WHAT TO WORK ON = Render the stretch of the records from the line containing "Point to the number 3 on the orange box" through the line containing "[x=365, y=213]" as a Markdown table with the columns "Row" and "Line", giving each non-blank line its own numbered row and leaving out blank lines.

Data for locating visible targets =
--*--
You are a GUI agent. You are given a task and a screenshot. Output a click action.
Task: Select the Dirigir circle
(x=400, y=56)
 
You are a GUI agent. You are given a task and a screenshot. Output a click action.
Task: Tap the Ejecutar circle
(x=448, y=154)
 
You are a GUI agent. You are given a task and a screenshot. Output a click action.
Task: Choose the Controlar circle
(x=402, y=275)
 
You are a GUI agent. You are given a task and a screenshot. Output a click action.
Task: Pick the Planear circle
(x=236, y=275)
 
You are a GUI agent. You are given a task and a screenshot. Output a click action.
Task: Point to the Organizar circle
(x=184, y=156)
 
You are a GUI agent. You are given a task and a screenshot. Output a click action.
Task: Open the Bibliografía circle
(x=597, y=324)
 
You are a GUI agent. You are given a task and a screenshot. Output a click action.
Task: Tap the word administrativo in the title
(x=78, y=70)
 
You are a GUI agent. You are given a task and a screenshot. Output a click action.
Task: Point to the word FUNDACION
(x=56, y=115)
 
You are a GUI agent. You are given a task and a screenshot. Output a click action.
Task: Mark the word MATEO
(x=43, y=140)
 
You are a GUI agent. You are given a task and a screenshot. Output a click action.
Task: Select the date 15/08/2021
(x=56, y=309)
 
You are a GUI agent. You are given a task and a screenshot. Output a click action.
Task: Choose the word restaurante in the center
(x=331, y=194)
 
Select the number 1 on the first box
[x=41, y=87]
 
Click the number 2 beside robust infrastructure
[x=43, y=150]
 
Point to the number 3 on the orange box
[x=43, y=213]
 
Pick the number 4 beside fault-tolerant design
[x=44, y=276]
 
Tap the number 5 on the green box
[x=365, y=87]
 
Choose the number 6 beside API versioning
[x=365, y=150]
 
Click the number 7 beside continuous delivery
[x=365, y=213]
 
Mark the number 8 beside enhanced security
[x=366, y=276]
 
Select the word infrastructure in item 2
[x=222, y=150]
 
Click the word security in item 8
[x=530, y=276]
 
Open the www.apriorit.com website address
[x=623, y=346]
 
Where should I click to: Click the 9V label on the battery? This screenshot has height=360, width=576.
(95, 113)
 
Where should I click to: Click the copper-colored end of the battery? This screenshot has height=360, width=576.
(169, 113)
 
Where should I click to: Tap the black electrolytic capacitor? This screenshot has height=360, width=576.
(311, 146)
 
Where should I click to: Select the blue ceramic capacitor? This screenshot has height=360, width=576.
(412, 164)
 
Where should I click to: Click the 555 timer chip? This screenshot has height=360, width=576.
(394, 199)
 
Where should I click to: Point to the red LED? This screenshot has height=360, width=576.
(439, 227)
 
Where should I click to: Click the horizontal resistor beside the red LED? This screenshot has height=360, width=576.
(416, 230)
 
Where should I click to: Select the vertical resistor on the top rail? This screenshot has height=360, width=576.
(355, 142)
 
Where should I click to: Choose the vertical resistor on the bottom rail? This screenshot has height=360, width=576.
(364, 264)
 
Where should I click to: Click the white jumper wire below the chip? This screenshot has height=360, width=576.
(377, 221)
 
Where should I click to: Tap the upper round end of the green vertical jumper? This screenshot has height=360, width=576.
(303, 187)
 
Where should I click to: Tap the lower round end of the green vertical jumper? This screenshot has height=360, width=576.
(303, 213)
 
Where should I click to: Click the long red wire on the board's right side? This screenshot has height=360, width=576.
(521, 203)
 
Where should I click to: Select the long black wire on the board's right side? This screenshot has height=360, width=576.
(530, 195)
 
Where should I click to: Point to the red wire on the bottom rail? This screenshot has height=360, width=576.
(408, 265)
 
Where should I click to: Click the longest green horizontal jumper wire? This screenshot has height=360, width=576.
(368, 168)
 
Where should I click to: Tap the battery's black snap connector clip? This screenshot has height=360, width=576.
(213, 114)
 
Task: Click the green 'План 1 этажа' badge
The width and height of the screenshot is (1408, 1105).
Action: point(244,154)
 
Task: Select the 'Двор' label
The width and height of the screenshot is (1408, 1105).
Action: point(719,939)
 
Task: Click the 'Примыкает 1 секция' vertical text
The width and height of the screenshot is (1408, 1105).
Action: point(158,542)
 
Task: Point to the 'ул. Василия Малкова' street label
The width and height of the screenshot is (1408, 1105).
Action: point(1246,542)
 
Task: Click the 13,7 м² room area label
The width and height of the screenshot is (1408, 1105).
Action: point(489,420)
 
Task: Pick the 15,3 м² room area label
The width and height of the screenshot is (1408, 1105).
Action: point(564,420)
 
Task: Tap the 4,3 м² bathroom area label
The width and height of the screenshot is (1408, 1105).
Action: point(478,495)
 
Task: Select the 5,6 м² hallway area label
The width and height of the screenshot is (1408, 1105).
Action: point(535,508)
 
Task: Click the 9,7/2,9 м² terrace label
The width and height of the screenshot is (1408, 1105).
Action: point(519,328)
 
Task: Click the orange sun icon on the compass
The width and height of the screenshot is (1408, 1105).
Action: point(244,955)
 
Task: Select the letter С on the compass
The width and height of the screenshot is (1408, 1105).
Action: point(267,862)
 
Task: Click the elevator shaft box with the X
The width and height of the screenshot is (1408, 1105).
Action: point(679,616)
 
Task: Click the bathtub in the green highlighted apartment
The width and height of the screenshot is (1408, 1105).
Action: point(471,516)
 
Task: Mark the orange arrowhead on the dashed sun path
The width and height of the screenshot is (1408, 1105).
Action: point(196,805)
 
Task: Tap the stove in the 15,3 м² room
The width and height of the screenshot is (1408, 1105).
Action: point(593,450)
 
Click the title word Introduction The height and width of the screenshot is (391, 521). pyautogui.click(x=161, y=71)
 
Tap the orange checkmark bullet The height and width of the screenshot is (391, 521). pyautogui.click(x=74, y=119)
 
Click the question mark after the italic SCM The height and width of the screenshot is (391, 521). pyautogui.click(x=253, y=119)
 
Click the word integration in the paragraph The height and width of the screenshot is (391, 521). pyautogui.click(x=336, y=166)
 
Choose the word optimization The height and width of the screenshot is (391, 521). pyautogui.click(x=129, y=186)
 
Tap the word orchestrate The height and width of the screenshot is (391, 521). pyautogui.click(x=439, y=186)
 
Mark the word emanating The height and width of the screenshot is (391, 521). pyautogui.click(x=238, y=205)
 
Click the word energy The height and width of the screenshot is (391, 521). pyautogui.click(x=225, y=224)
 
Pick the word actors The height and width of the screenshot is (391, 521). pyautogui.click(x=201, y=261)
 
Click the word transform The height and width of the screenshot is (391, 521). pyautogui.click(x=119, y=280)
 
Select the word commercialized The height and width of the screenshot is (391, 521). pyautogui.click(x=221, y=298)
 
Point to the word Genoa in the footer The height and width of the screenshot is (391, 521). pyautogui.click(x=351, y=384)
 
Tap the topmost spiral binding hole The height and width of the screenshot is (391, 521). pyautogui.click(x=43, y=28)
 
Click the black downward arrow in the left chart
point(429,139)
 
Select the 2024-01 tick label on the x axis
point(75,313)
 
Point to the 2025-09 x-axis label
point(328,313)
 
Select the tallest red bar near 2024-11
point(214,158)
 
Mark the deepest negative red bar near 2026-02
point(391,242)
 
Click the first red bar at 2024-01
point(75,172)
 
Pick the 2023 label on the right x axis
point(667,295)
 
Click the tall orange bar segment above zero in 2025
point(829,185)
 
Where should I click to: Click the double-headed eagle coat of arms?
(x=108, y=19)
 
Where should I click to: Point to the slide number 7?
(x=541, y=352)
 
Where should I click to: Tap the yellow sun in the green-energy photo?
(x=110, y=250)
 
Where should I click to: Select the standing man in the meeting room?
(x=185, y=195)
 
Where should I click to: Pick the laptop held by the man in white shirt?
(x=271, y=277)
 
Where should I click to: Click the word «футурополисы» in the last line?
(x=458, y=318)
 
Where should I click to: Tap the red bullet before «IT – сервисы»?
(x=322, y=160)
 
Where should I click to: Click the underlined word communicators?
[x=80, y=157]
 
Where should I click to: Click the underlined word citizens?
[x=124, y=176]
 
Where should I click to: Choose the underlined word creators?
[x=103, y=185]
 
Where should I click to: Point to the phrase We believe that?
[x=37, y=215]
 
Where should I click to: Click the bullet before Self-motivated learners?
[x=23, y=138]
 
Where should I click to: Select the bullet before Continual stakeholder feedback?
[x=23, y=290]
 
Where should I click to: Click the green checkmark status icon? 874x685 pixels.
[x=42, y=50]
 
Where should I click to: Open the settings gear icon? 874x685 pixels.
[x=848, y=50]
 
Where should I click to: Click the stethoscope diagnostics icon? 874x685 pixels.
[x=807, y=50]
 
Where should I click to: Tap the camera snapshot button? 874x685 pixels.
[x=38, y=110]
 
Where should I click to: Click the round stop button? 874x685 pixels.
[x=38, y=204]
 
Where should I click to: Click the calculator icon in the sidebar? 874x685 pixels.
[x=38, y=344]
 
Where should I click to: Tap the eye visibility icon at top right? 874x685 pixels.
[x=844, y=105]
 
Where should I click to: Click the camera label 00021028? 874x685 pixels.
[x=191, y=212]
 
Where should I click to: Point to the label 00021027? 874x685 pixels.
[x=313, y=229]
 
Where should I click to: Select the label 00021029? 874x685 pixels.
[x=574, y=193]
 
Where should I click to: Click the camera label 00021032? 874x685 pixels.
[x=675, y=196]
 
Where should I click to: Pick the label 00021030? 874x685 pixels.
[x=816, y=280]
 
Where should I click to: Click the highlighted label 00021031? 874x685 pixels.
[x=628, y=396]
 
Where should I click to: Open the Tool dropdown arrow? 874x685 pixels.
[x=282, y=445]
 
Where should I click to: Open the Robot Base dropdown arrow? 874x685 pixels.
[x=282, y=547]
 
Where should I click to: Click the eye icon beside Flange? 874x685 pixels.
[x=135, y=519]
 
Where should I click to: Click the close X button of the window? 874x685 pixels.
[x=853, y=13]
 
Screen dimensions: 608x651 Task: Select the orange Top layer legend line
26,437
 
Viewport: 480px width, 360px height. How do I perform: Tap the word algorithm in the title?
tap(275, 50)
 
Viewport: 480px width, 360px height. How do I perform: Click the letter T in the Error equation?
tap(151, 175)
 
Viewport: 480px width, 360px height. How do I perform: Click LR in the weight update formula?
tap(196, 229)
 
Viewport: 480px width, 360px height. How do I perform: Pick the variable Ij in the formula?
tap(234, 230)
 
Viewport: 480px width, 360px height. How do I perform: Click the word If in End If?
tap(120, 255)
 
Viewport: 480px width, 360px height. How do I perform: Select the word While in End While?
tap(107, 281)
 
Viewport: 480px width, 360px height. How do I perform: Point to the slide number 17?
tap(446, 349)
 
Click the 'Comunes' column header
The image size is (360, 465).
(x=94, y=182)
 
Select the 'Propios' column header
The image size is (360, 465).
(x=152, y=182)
--*--
WRITTEN REPLY =
| Row | Line |
|---|---|
| 1 | Point to the number 3 on the orange box |
| 2 | [x=43, y=213] |
| 3 | Pick the number 4 beside fault-tolerant design |
| 4 | [x=44, y=276] |
| 5 | Tap the number 5 on the green box |
| 6 | [x=365, y=87] |
| 7 | Choose the number 6 beside API versioning |
| 8 | [x=365, y=150] |
| 9 | Click the number 7 beside continuous delivery |
| 10 | [x=365, y=213] |